In general we can take the highest ranking score for each member of the test set and then compute a confusion matrix.  The result is shown below.  Each row of the table represents the percent of the best guesses from the system for the row label.

gensim_confusion

One interesting observation here is that in the cases where there is an error in the first guess, the most common mistake was to classify an abstract as mathematics.

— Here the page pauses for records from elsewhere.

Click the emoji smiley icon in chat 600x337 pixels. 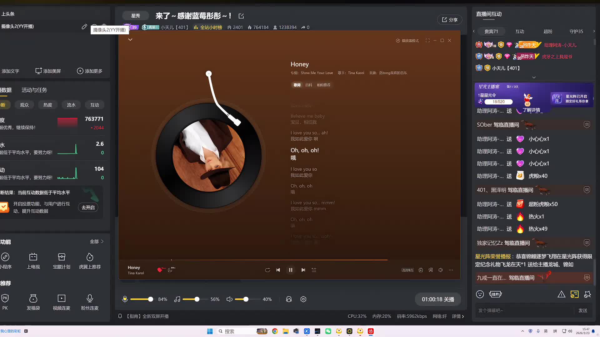click(480, 294)
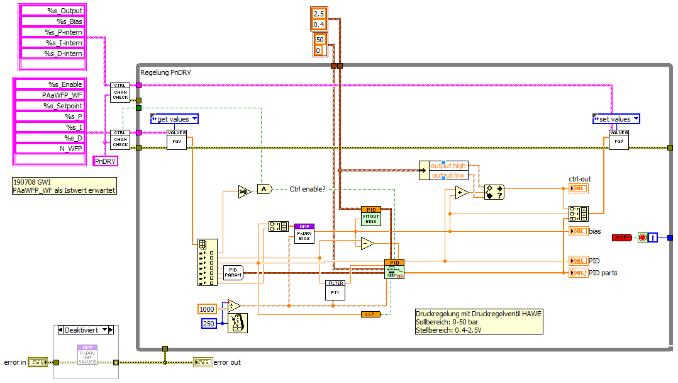Click the case structure previous-case arrow
Screen dimensions: 678x383
60,330
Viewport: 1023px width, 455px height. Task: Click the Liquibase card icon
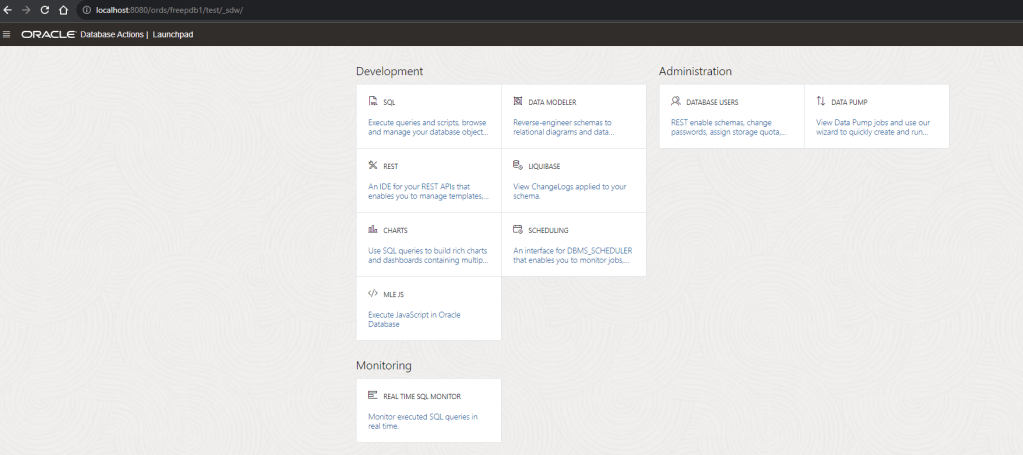click(x=517, y=165)
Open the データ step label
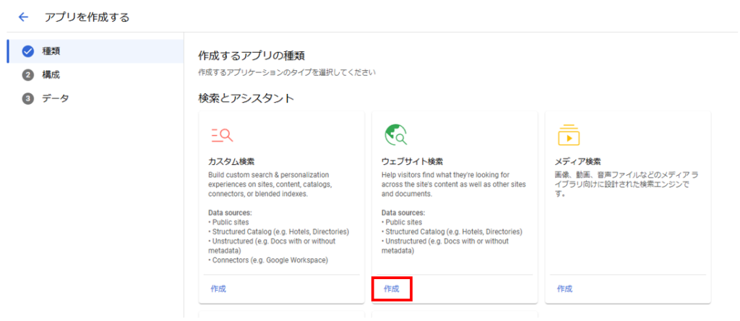 coord(56,98)
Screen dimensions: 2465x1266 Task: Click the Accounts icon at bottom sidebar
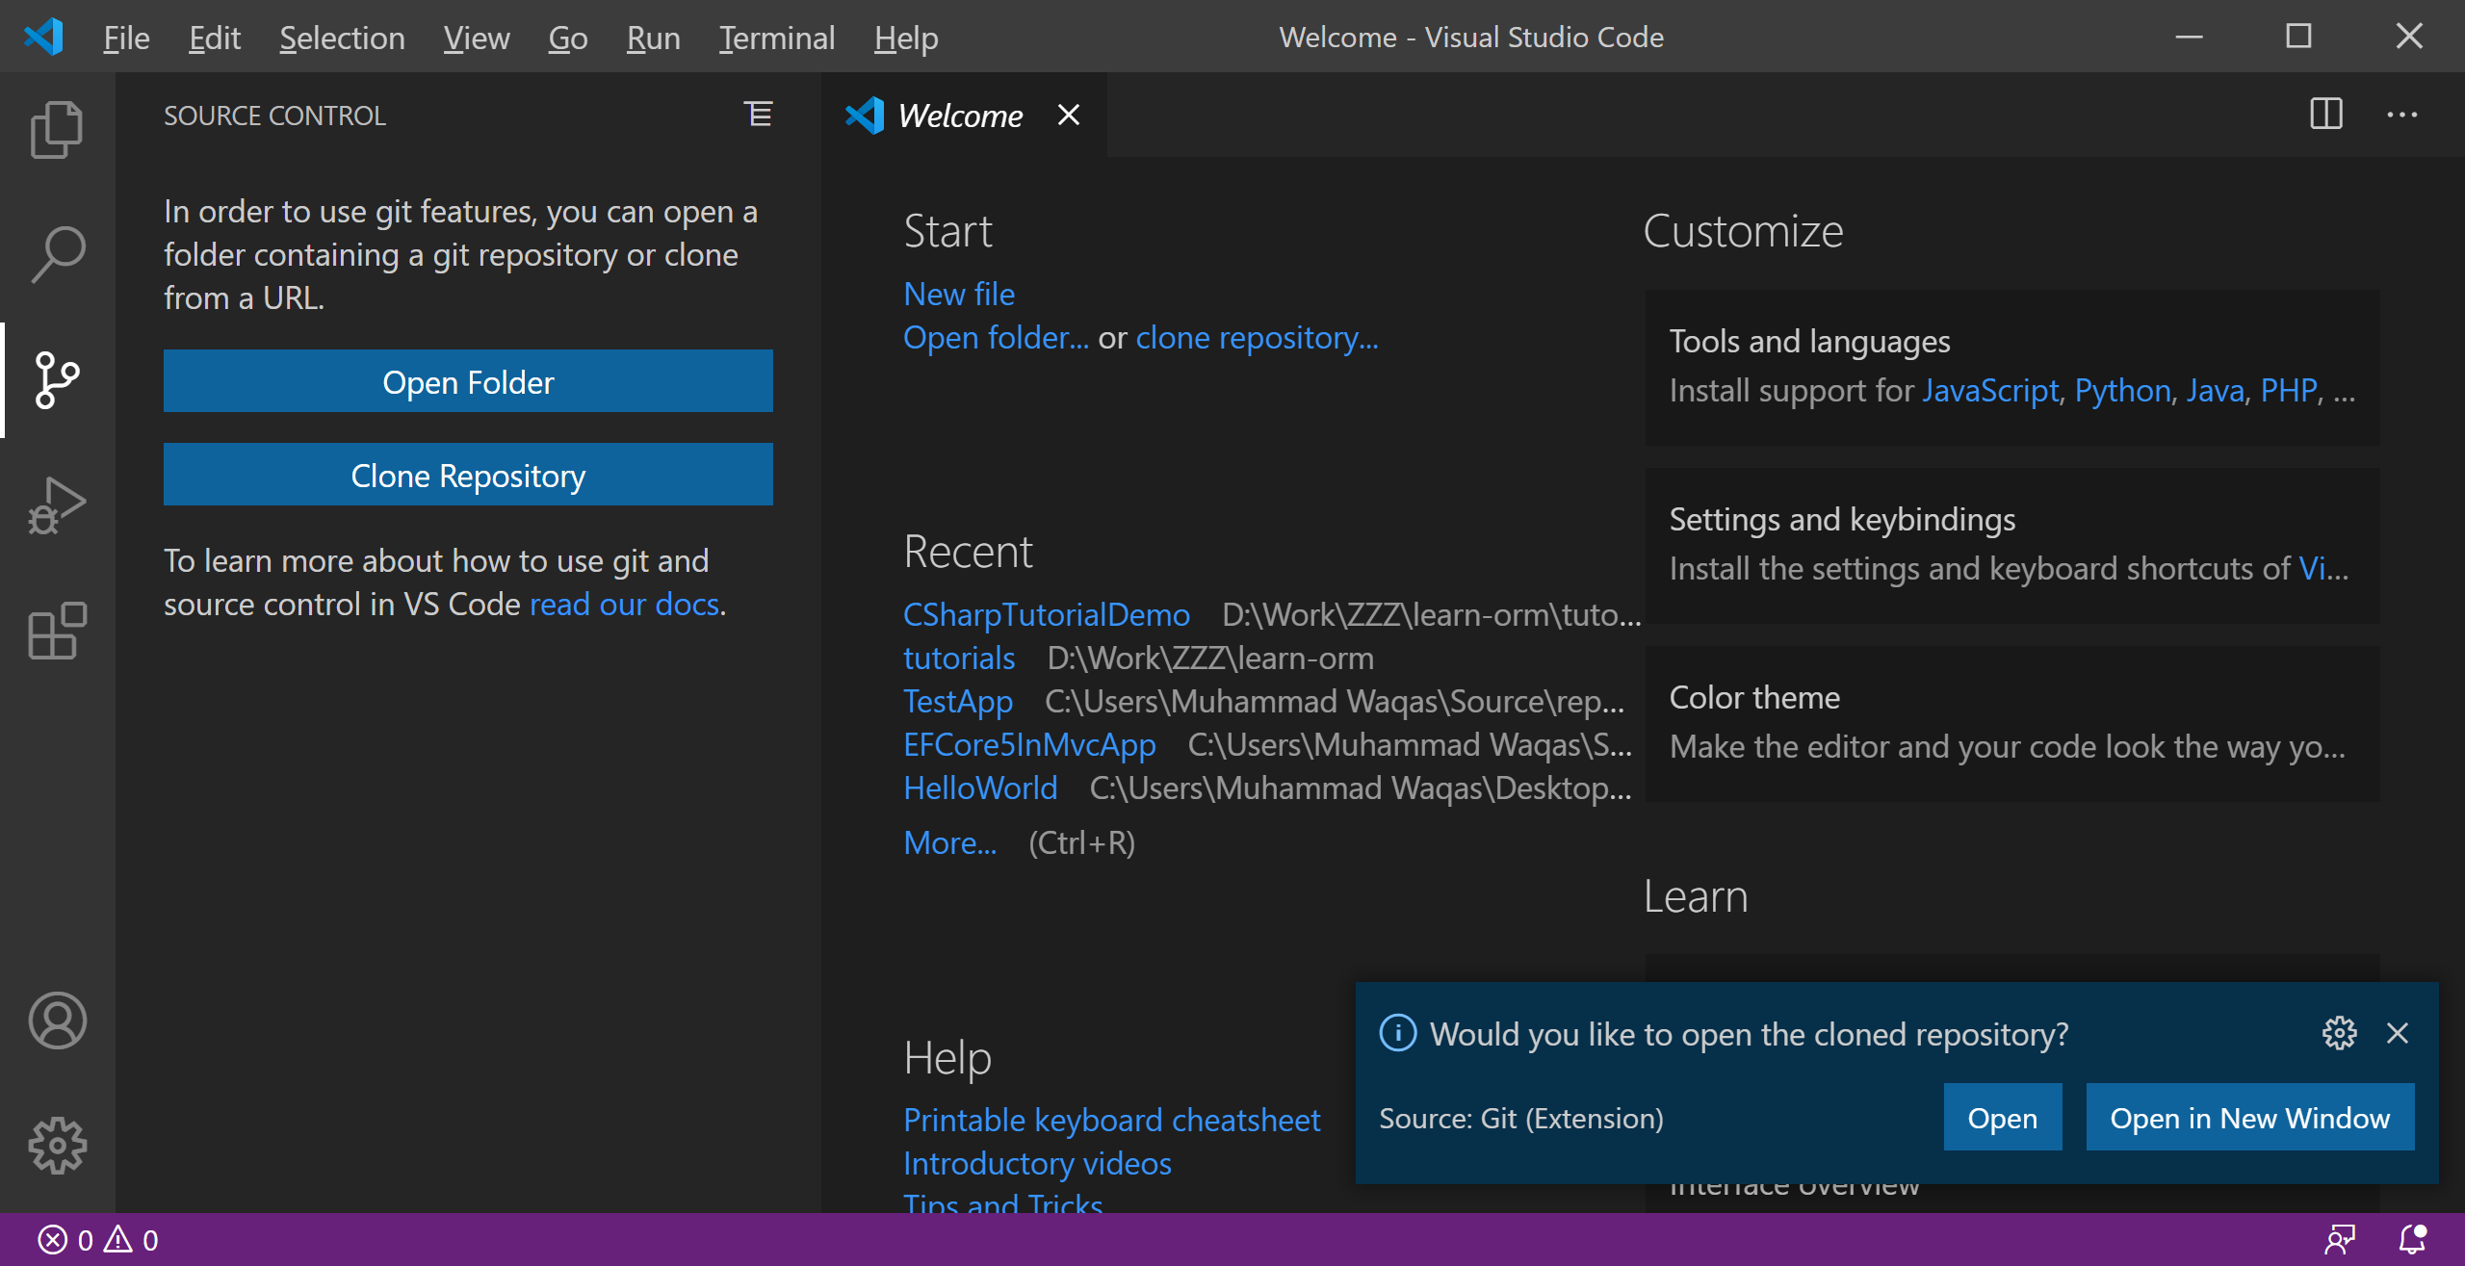55,1019
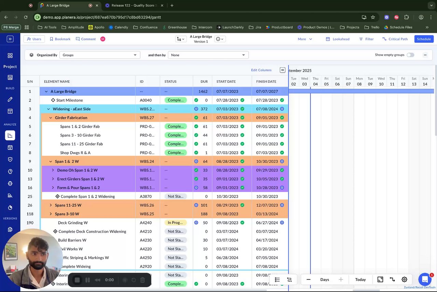Viewport: 437px width, 292px height.
Task: Click the zoom out minus icon
Action: [308, 279]

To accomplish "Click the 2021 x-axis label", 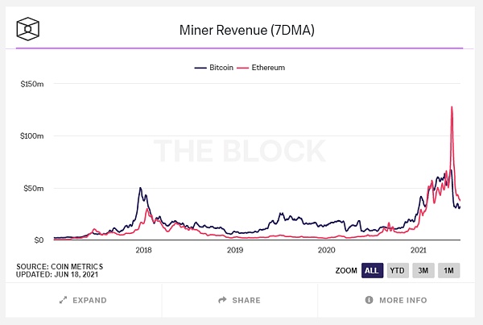I will click(418, 251).
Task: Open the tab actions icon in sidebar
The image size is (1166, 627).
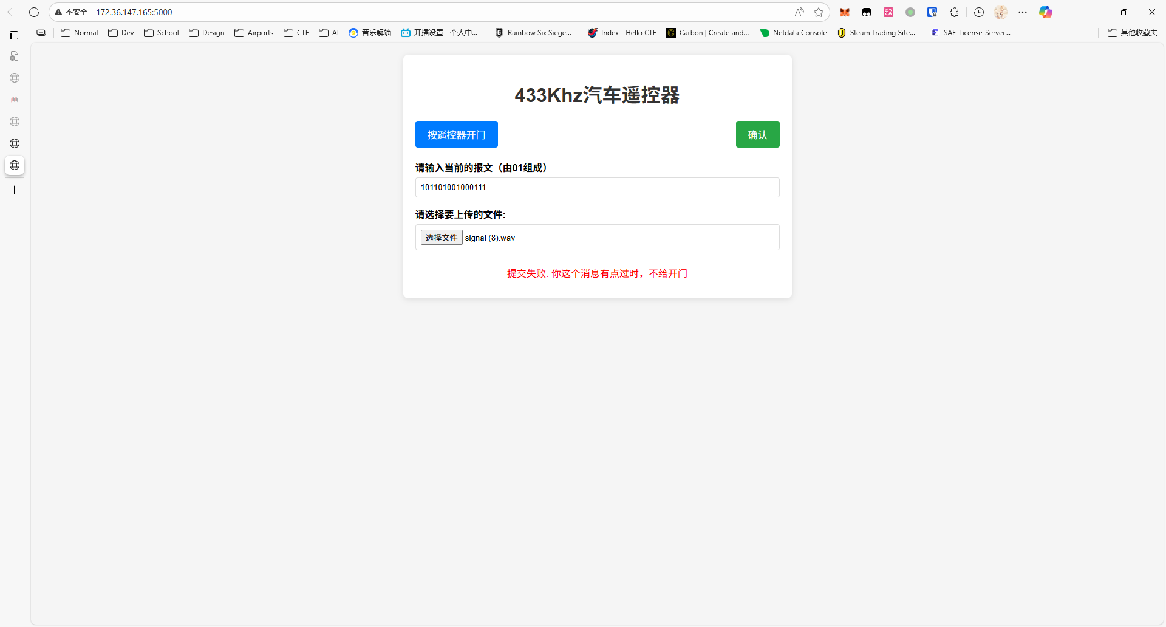Action: (14, 35)
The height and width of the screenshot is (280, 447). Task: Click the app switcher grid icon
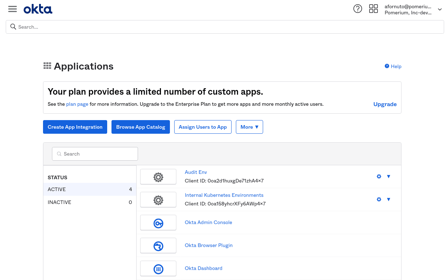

Moving the model to Algorithmia

Moving the model to Algorithmia is surprisingly simple.  The first step is to create a data collection in the Algorithmia data cloud.   We created one called “gensim” and it contains the three important files: the gensim model,  topicdict, the dictionary that translates ArXiv topics to our major topics, and the ArXiv topics associated with each of the training documents.   The Algorithmia collection is shown below.  We also loaded the training document titles but they are not necessary.

gensim_algorithmia_data

The main difference between running a trained model in Algorithmia and that of a “normal” algorithm is the part where you load the model from the data container.   The skeleton of the python code now includes a function load_model()which you write and a line that invokes this function as shown below.  Now when your algorithm is loaded into the microservice it first calls the load_model()before invoking the apply(input) function.   For all subsequent invocations of you algorithm while it running in that microservice instance the model is already loaded. (The full source code is here. )

import Algorithmia
import gensim
From gensim.models.doc2vec import Doc2Vec
client = Algorithmia.client()
def load_model():
    file_path = 'data://dbgannon/gensim/gensim_model'
    file_path = client.file(file_path).getFile().name
    model = Doc2Vec.load(file_path)
    # similarly load train_sites and topicdict
    # and create mar by normalizing model data
    return model, mar, topicdict, train_sites

model, mar, topicdict, train_sites = load_model()
def find_best_topic(abstract):
    #body of find_best_topic
def apply(input):
    out = find_best_topic(input)
    return out

Deploying the algorithm follows the same procedure as before.   We add the new algorithm from the Algorithmia portal and clone it.   Assuming the SciDocClassifier.py contains our final version of the source,  we execute the following commands.

git add SciDocClassifier.py
git commit -m "second commit"
git push origin master

Returning to the Algorithmia portal, we can go to the project source editor. From there we need to add the code dependencies. In this case, we wanted exactly the same versions of gensim and Numpy we used in our development environment. As shown below that was easy to specify.

algorithmia-dependencies

The final version has been published as dbgannon/SciDocClassifer and is available for anyone to use.  Once again, our experience with using Algorithmia’s tools have been easy to use and fun to experiment with. There are many algorithms to try out and a starter free account is all you need.